Activity: Please copy every line of the records below that holds the word "agent".

Data for analysis:
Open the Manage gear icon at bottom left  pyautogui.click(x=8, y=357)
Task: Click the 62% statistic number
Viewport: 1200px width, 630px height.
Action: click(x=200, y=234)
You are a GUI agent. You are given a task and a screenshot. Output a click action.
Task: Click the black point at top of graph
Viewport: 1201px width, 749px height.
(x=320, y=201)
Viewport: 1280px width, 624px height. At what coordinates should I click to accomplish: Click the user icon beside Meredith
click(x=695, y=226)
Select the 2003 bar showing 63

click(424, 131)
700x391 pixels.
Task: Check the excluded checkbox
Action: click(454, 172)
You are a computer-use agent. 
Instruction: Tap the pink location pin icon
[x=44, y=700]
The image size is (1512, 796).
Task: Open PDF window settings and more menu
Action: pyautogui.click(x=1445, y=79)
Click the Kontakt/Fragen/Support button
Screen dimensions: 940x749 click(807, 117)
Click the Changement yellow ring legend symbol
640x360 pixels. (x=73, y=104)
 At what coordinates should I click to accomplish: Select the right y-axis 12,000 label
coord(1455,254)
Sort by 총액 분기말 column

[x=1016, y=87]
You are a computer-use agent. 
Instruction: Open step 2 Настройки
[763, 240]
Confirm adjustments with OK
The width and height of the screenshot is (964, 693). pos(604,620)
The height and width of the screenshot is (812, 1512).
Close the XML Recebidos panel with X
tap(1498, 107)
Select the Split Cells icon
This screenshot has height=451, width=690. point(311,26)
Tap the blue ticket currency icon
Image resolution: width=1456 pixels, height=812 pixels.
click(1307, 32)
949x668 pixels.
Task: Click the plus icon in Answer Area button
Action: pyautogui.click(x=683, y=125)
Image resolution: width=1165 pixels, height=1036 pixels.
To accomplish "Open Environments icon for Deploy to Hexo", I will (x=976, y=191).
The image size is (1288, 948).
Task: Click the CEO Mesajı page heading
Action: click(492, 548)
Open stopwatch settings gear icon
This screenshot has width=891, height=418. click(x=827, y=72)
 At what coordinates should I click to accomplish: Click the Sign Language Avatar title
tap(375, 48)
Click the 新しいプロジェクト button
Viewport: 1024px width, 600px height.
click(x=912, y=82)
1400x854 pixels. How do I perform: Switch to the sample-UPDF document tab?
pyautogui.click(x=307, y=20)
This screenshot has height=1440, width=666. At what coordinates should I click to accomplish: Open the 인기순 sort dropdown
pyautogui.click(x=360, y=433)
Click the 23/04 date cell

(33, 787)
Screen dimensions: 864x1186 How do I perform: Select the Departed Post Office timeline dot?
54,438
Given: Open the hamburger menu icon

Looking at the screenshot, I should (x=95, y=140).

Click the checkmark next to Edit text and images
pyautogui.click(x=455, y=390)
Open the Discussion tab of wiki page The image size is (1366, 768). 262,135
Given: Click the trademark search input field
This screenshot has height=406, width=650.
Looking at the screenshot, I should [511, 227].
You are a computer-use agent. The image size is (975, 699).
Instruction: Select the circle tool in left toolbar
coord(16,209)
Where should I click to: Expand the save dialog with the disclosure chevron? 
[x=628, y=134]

Output for this exercise:
You are a GUI agent. You are given a task and a screenshot. Output a click action.
You are a computer-use agent. 
You are a computer-use agent. 
You are a computer-use agent. The image size is (975, 699).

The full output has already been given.